The Risks of Being a Civil Servant
While respecting the decision of the Director of Public Prosecutions, namely that there was not sufficient evidence for ICAC to pursue further the case against ex-minister Mrs Maya Hanoomanjee, but that disciplinary proceedings were warranted against certain officers, we cannot help recalling some observations made in this column as the Medpoint saga was rolling out both in the National Assembly and the media. They concerned the way that instructions are conveyed and decisions made in the Civil Service, as well as the potential vulnerability of certain civil servants in the course of ‘processing’ and executing them.
Thus, one of the issues highlighted was that ‘given that civil servants of all grades and at all levels are the ones who are responsible for following the procedures or seeing to it that this is strictly done, the onus of responsibility falls primarily on them. And they are the ones who are the first to be finger-pointed, charged or arrested whenever a breach of procedures is established, especially if there is a suspicion of corruption as defined in the Prevention of Corruption Act. That this definition is nuanced and that civil servants might be subjected to undue pressures, especially of a political nature – overt, covert or occult — seems never to be taken into consideration.’
We are, of course, not challenging the DPP’s right to decide whether he has or not sufficient evidence to proceed against an accused or not. What we are saying is that there is a risk that the absence of cross-examination of all concerned may lead to all information not being put together to give a fair chance to all parties, including the concerned Civil Servants.

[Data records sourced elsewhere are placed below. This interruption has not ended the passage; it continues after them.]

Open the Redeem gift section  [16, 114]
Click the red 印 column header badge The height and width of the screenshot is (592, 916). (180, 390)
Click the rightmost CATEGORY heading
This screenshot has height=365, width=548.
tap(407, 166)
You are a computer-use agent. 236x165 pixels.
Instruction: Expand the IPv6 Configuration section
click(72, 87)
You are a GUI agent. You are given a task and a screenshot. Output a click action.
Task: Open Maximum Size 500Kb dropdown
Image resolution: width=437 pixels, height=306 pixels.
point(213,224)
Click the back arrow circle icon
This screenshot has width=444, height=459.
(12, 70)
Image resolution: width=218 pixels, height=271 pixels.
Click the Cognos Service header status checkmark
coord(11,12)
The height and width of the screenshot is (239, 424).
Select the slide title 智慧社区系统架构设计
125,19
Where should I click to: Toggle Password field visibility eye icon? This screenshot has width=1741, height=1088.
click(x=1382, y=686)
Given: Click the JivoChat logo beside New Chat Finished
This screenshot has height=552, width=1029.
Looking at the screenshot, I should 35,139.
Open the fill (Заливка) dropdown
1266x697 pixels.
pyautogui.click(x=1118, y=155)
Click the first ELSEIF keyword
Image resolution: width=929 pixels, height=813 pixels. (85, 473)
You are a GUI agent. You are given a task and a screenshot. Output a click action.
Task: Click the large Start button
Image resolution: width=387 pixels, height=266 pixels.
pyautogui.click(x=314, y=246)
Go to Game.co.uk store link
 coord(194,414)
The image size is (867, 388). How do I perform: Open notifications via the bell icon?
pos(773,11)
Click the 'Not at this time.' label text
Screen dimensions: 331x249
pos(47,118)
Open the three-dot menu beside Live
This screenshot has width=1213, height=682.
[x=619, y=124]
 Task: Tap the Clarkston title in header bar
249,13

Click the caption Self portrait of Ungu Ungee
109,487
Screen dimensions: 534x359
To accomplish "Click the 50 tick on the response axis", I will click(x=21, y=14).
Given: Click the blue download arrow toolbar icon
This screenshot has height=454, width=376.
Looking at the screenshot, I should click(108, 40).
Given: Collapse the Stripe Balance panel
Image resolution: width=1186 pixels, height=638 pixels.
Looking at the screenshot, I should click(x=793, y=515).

Again, for want of a cross-examination, it is not possible to identify an officer who may fall into a category that the following observation was pointing out in the same article: ‘And this is where the overzealous ones (i.e. civil servants), who want to ingratiate themselves for selfish motives vis-à-vis the minister – such as wanting a promotion, or a trip for which they don’t match the required profile – excel.’
But which is the institution or the mechanism that can track ‘all the way up to the source where exactly the instructions originated, and which is able to identify who are the officers, if any, who willingly danced to the tune and who are those who, honest to goodness, had no option but to carry out instructions by virtue of the functions of their post or because of their subordinate position which would give them no option but to comply with the instructions received’?
The consequence is that all officers incriminated are usually lumped together, and subordinates are the ones who are possibly likely to be unfairly done with under the existing system. Such a situation would obviously be most unfortunate. Since a lot of it goes by way of verbal instructions, it would be only fair and in accordance with the principles of natural justice that views from all sides are corroborated under cross-examination, with all the actors said to have been involved present for questioning. That would have shown who acted willfully for private gain and who among the officers had no option but to abide by instructions received.
We had also written: ‘However, the fundamental principle remains that whoever takes a decision must assume the full responsibility for its consequences. And this is where the rub lies. All public officers working in the “administration” at levels where they have to interact with or implement decisions… will be familiar with examples of decisions which are arbitrary and without any rationale, and yet are sought to be imposed without any consideration of the larger picture, not least the issue of equity and social justice.’
This column had also underlined then that ‘Tolsiraj Benydin, experienced Union leader, has commented that civil servants are entitled to say “no” to a minister. With their maturity and long-standing track record, he and Radhakrishna Sadien, another Union leader, must go even further: they must hold regular meetings throughout the year with staff in all ministries, and give them clear guidance as to how they can do that – say “no” – without incurring foul-mouthing or being blackmailed, with threat to their job. They would do a yeoman service to their followers, who feel abandoned at times like these.’
We do not know whether there have been such sessions for civil servants. If not, they have become even more urgent.